# [What is needed]
Every line below from the one with "Task: Click inside the Long Text textarea" through the one with "Open the blue apps grid icon" is to be repeated exactly, with no picture among them.

____

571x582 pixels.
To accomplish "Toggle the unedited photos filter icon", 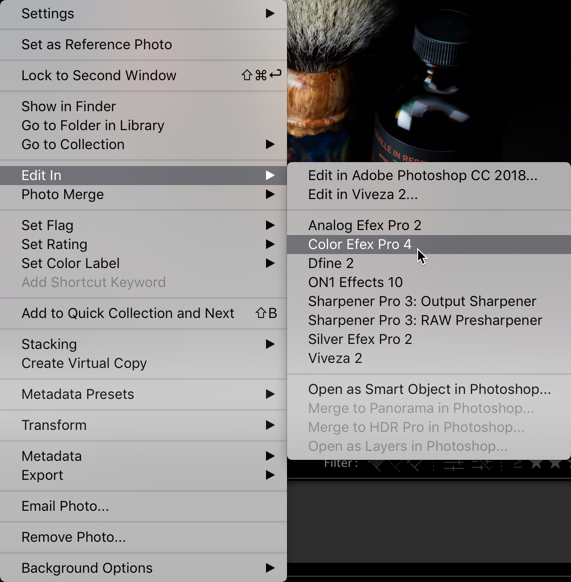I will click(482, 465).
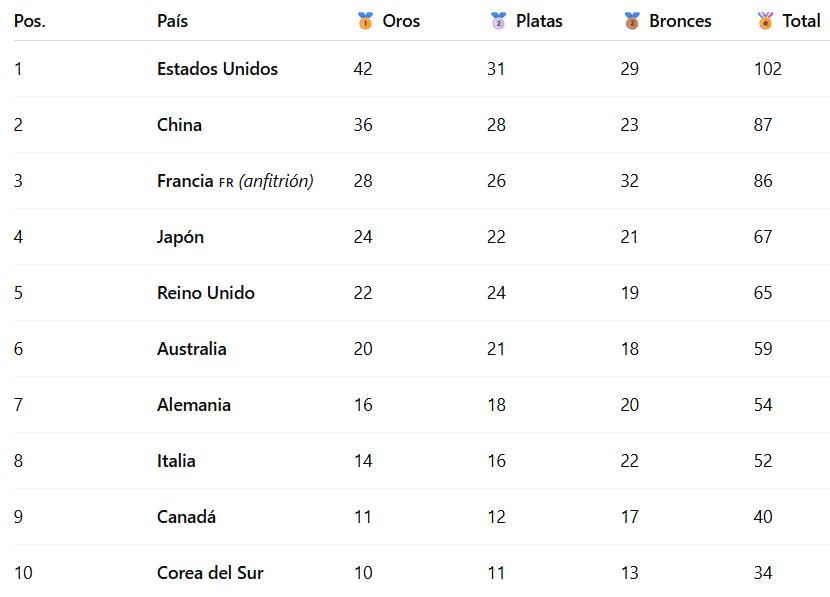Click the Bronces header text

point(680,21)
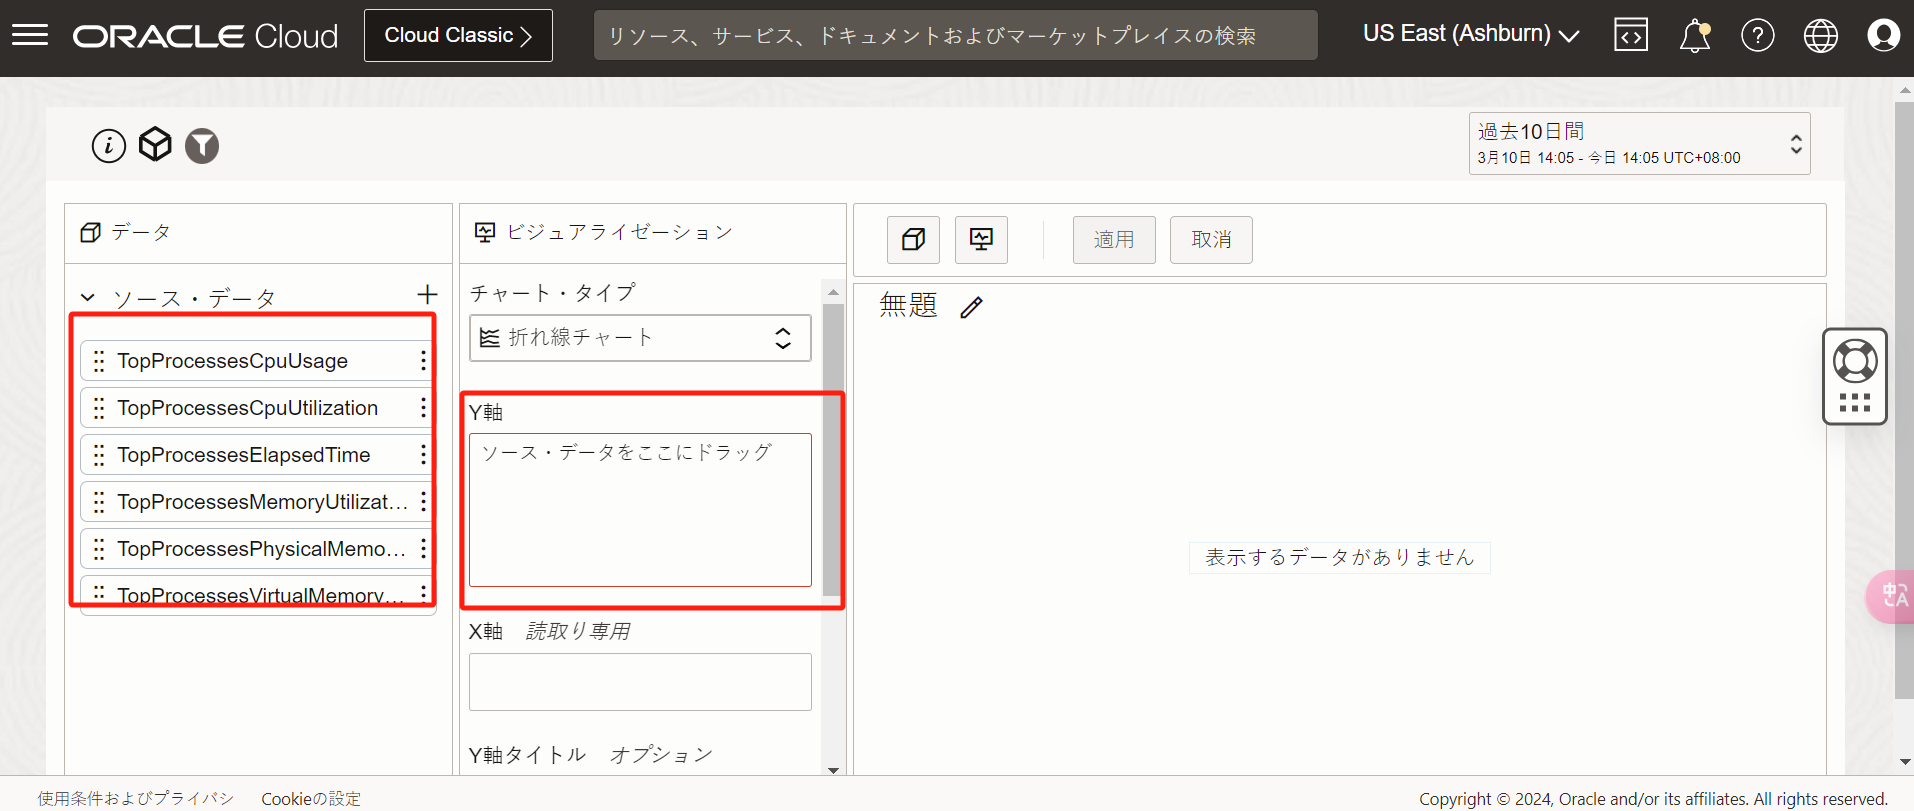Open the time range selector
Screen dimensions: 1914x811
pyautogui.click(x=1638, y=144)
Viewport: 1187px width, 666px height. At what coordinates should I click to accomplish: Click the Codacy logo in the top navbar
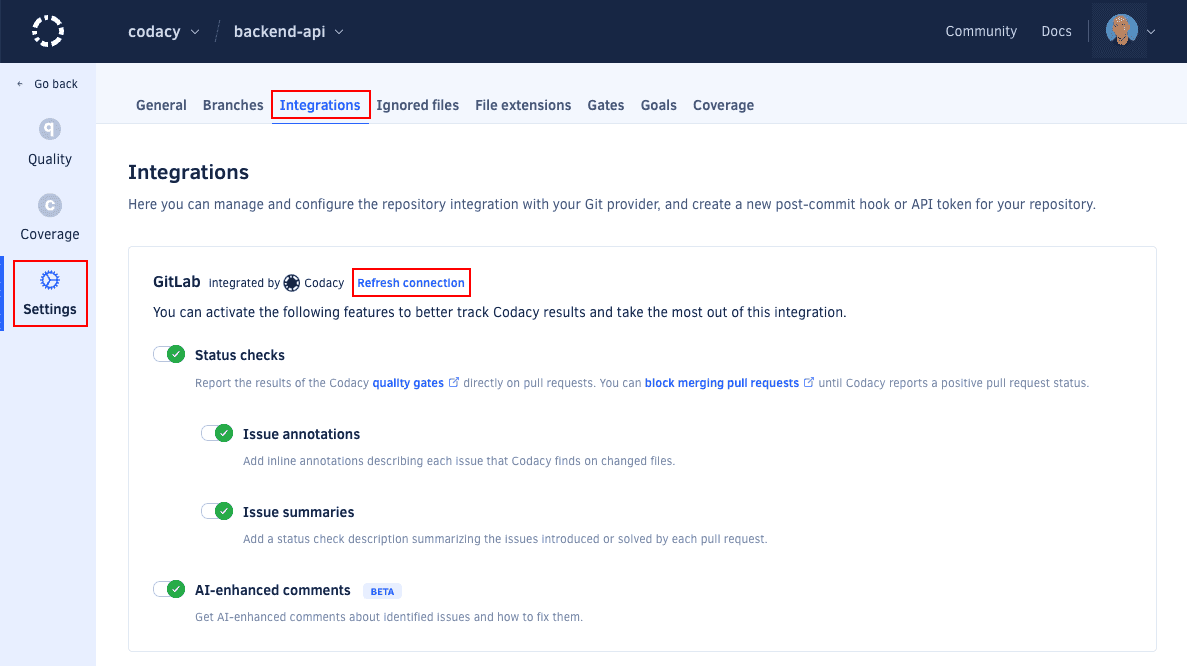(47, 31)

____

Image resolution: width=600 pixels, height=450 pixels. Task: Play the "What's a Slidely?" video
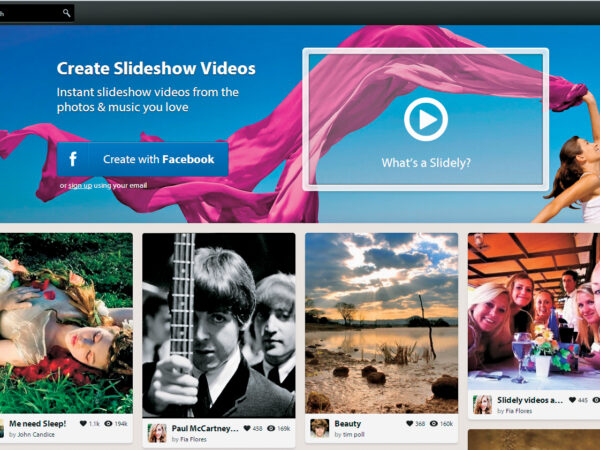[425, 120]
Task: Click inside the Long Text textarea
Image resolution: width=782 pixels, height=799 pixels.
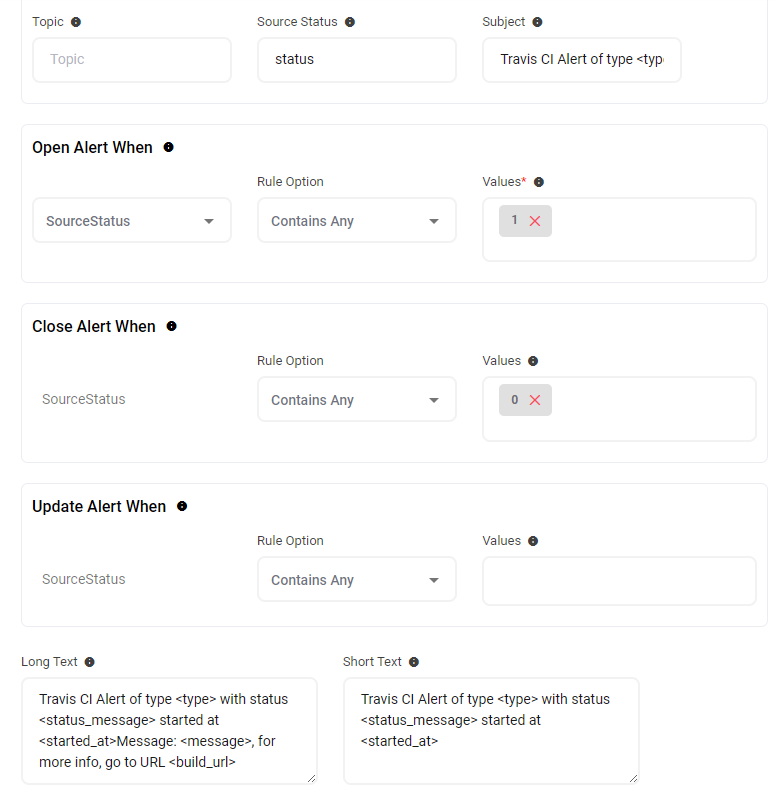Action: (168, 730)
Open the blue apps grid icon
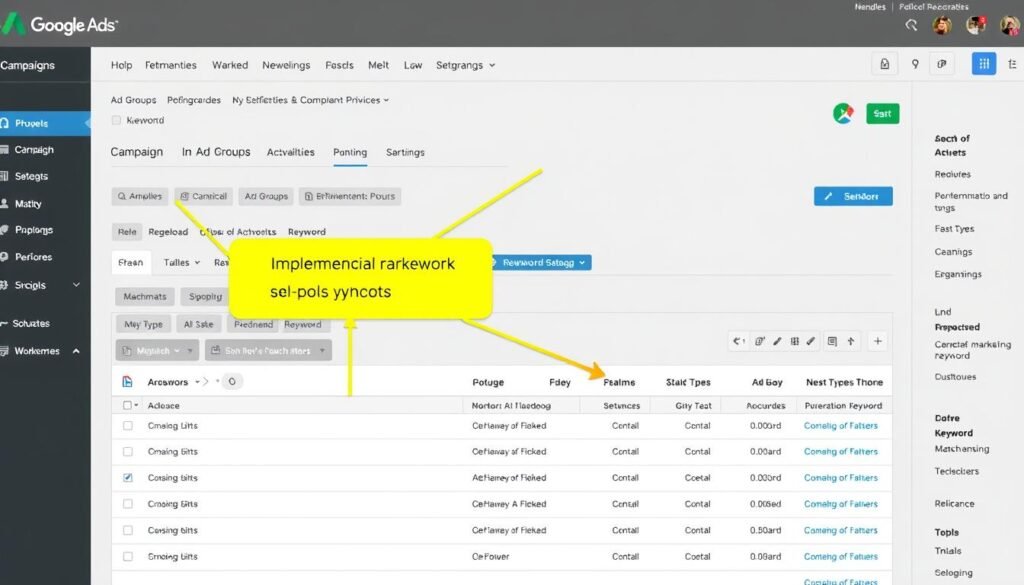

____

# [Response]
Task: Click inside the Long Text textarea
Image resolution: width=782 pixels, height=799 pixels.
Action: (168, 730)
Open the blue apps grid icon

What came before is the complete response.